*EXERCISE DETAILS*: Please repeat the lines below with every "screenshot" renamed to "screen capture" and nothing else changed. Leave the pictures out of your answer.

*PROVIDED RECORDS*:
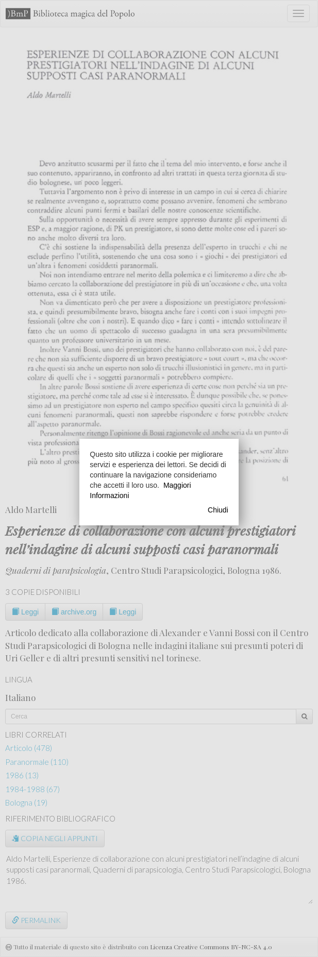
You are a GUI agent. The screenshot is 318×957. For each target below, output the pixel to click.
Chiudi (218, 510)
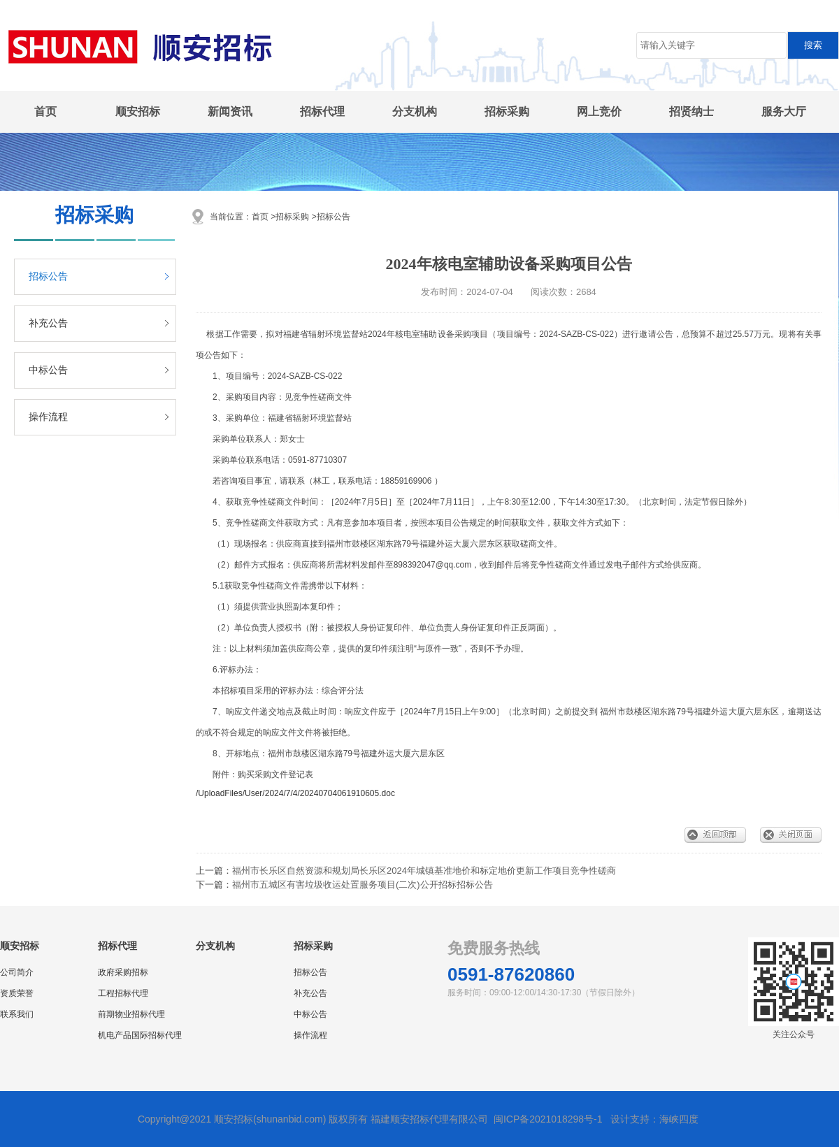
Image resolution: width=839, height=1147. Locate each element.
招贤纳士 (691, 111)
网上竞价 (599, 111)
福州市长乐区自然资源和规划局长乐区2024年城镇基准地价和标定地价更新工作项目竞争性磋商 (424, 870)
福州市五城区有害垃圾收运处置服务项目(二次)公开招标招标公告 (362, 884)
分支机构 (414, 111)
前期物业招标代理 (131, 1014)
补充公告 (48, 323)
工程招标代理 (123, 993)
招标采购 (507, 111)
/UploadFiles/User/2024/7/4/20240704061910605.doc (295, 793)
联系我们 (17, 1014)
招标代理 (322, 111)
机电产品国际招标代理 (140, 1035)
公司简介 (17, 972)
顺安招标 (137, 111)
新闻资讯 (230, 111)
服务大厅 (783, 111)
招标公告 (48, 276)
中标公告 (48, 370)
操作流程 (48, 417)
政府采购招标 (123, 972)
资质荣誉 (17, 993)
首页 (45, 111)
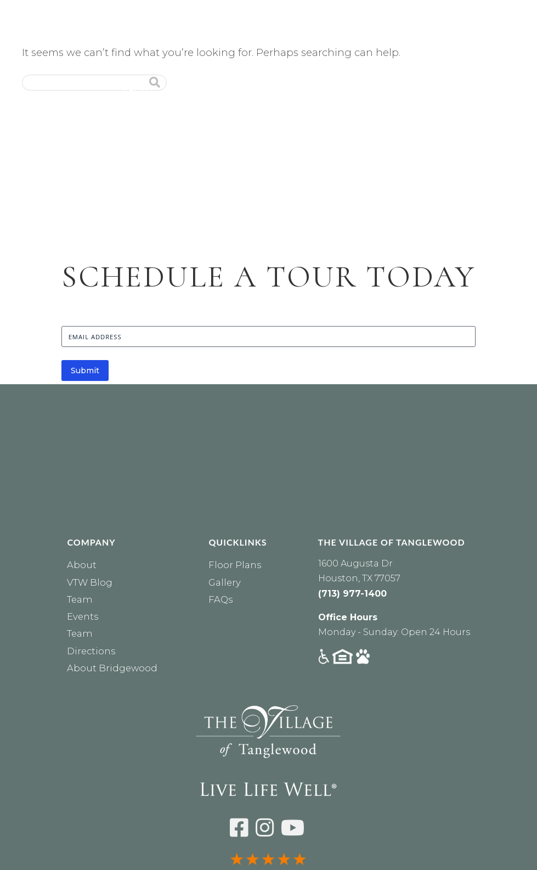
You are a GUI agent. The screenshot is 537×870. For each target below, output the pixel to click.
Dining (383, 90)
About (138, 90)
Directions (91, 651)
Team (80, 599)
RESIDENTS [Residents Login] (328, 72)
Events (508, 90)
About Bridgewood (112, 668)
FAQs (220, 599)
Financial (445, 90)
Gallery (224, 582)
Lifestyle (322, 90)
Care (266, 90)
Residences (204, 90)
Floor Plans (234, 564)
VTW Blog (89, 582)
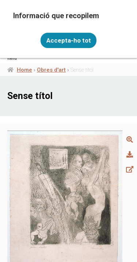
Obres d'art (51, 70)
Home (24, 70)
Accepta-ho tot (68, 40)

*THE ANSWER*:
You are a GUI agent. The screen capture is 318×957. For each target below, output the pixel to click.
Chiudi (218, 510)
Image resolution: width=839, height=1147. Locate each element.
招贤纳士 (691, 111)
网上竞价 (599, 111)
福州市长乐区自然资源和规划局长乐区2024年城镇基准地价和标定地价更新工作项目竞争性磋商 (424, 870)
福州市五城区有害垃圾收运处置服务项目(二次)公开招标招标公告 (362, 884)
分支机构 (414, 111)
前期物业招标代理 (131, 1014)
补充公告 (48, 323)
工程招标代理 (123, 993)
招标采购 (507, 111)
/UploadFiles/User/2024/7/4/20240704061910605.doc (295, 793)
联系我们 (17, 1014)
招标代理 (322, 111)
机电产品国际招标代理 (140, 1035)
公司简介 (17, 972)
顺安招标 (137, 111)
新闻资讯 (230, 111)
服务大厅 (783, 111)
招标公告 (48, 276)
中标公告 (48, 370)
操作流程 (48, 417)
政府采购招标 (123, 972)
资质荣誉 (17, 993)
首页 (45, 111)
You are a GUI agent. The screen capture is 537×870. For each target below, output the pixel to click.
Dining (383, 90)
About (138, 90)
Directions (91, 651)
Team (80, 599)
RESIDENTS [Residents Login] (328, 72)
Events (508, 90)
About Bridgewood (112, 668)
FAQs (220, 599)
Financial (445, 90)
Gallery (224, 582)
Lifestyle (322, 90)
Care (266, 90)
Residences (204, 90)
Floor Plans (234, 564)
VTW Blog (89, 582)
Obres d'art (51, 70)
Home (24, 70)
Accepta-ho tot (68, 40)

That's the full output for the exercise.